Recopiez mot pour mot l'intégralité du texte sur les chansons « Mémère dans les orties » et « Franciscae meae laudes ».

Extrait du texte:
⁂

Construit à partir d’une discussion imaginaire entre Georges Sand et Alfred de Musset François Morel, le François Morel des Deschiens, vient donner la réplique dans ce duo des plus délirants. Sous l’aspect d’une musique légère, un texte on ne peut plus détonnant ! Un long échange d’insultes courtoises et savoureuses qui s’en va crescendo tout en jeux de mots subtiles. Poussez pas mémère dans les orties, Monsieur le maire attend !
 
« Ce QI de pétoncle
Viendrait-il de votre oncle
Sait-il votre tonton
Que sa nièce est un thon ? »
« Mémère dans les orties »
 
Accompagné par le Concert Impromptu, la Dame chante Baudelaire et son Franciscae meae laudes (Louanges à ma Françoise, poème en Latin). Un très beau voyage musical qui commence par une sorte de madrigal léger pour aboutir sur une bossa brésilienne ! Etonnant ! La dame y donne de la voix comme jamais, des doges de Venise au sable de Rio de Janeiro !
 
« Meos circa lumbos mica,
O castitatis lorica,
Aqua tincta seraphica »*
« Franciscae meae laudes »

⁂

Données brutes:

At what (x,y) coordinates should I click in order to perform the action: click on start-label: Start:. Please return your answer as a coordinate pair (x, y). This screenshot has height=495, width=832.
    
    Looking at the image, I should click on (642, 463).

⁂

Corrigé:
Construit à partir d’une discussion imaginaire entre Georges Sand et Alfred de Musset François Morel, le François Morel des Deschiens, vient donner la réplique dans ce duo des plus délirants. Sous l’aspect d’une musique légère, un texte on ne peut plus détonnant ! Un long échange d’insultes courtoises et savoureuses qui s’en va crescendo tout en jeux de mots subtiles. Poussez pas mémère dans les orties, Monsieur le maire attend !
 
« Ce QI de pétoncle
Viendrait-il de votre oncle
Sait-il votre tonton
Que sa nièce est un thon ? »
« Mémère dans les orties »
 
Accompagné par le Concert Impromptu, la Dame chante Baudelaire et son Franciscae meae laudes (Louanges à ma Françoise, poème en Latin). Un très beau voyage musical qui commence par une sorte de madrigal léger pour aboutir sur une bossa brésilienne ! Etonnant ! La dame y donne de la voix comme jamais, des doges de Venise au sable de Rio de Janeiro !
 
« Meos circa lumbos mica,
O castitatis lorica,
Aqua tincta seraphica »*
« Franciscae meae laudes »